E nem estou cantando por viver um dia musical, muito pelo contrário. Estou com esse assunto em mente desde ontem e foi bom parar para escrever, porque afinal, é assim que nos sentimos:

Deixa eu explicar a situação: eu tenho uma lista nos meus Favoritos, com todos os blogs que leio diariamente. A grande maioria de beleza, mas também tenho de humor, música, cinema e notícias. Tudo isso acaba me ajudando a fazer os posts daqui, são fontes. Um deles é o Vende na Farmácia que, embora não seja o meu predileto, se tornou um dos que mais vejo sinceridade em quem escreve.

Aí que a Joo, uma das donas da página fez esse post e eu, assim como muitas leitoras que se manifestaram lá, fiquei indignada. Mas comecei a refletir se era algo tão recente assim e só no mundinho de beleza. Vi que não, a história dos produtos da Eyeko ficarem mais caros somente para nós foi meio que deixar claro que somos pessimamente vistos lá fora enquanto compradores.

Quer outro exemplo, saindo para outros temas? Ontem eu e meu pai falávamos de carros e no meio da conversa comentamos que os veículos trazidos para cá chegam em terras tupiniquins custando um olho, um rim e o apêndice, enquanto lá fora o preço é quase metade do valor cobrado por um popular (ps: eu já acho absurdo considerar um carro de R$ 30.000,00 como popular… e sem nada). Será que essa diferença toda é somente por impostos? Justifica tanto mesmo?

E aí eu levo para outro ponto: por que abaixamos a cabeça e concordamos? Não está na hora de pararmos com essa história? IPI mais caro para carro gringo, com o propósito de defender o nacional seria muito bom SE os daqui fossem compatíveis e com preços competitivos (ou que valessem a pena, pelo menos), mas é o que acontece? E quem reclama, de fato?
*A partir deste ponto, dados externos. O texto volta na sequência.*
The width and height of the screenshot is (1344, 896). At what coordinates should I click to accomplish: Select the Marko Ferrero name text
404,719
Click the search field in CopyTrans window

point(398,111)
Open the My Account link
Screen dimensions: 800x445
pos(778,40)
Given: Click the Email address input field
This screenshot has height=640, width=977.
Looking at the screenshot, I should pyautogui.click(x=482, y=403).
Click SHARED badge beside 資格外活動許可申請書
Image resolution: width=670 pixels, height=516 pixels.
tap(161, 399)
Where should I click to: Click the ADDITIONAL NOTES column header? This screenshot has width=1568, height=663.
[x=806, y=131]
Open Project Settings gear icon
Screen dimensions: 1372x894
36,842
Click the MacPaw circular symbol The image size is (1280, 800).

Ainda falando do meu pai, ele sempre comenta que nós, brasileiros, adoramos colocar o dedo na cara alheia e apontar os defeitos. Mas fazer valer nossos direitos e deveres, ninguém quer, porque dá trabalho. E é verdade, onde está nosso bom senso? Por que esse conformismo? Não está na hora de avaliarmos melhor as escolhas que fazemos, em quem votamos e depois cobrar dessas pessoas, ou de nós mesmos? Até quando a gente vai ficar de braços cruzados?

Aí eu acabei me lembrande uma música muito boa sobre o tema e gostaria que vocês prestassem atenção na letra:

Agora sim, podemos considerar um post musical.